Let $(\Omega, \mathcal{F},P)$ be a probability space and $\mathcal{G}$ a sub-$\sigma$-algebra of $\mathcal{F}$. Let $X$ be an integrable random variable such that $E(X|\mathcal{G})\le X$ a.s. Show that $X=E(X|\mathcal{G})$ a.s.

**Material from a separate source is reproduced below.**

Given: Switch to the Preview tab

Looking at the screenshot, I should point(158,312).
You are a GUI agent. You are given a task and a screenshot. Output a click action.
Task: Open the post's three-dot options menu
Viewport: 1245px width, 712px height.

I think that I have overthought myself into a circle on this one. I know that:
\begin{equation*}
\text{If $X$ and $Y$ are integrable r.v.'s then:}\,\, X=Y \,\,\text{a.s.} \iff \int_{A}XdP=\int_AYdP \,\,\text{for all} \,\,A\in\mathcal{F}
\end{equation*}
and I know that:
\begin{align*}
\int_GXdP=\int_GE(X|\mathcal{G})dP \,\,\text{for all}\,\,G\in\mathcal{G}
\end{align*}
I know we need to be careful using these facts as $X\in\mathcal{F}$ whereas $E(X|\mathcal{G})\in\mathcal{G}$ but I don't see any way to connect these facts with the assumption that $E(X|\mathcal{G})\le X$ a.s., so any help here would be greatly appreciated.
Best Answer
Hint:
Note that $\int_\Omega (X-E[X|{\cal G}]) d \mu = 0$ and $X(\omega)-E[X|{\cal G}](\omega) \ge 0$ for ae. $\omega \in \Omega$.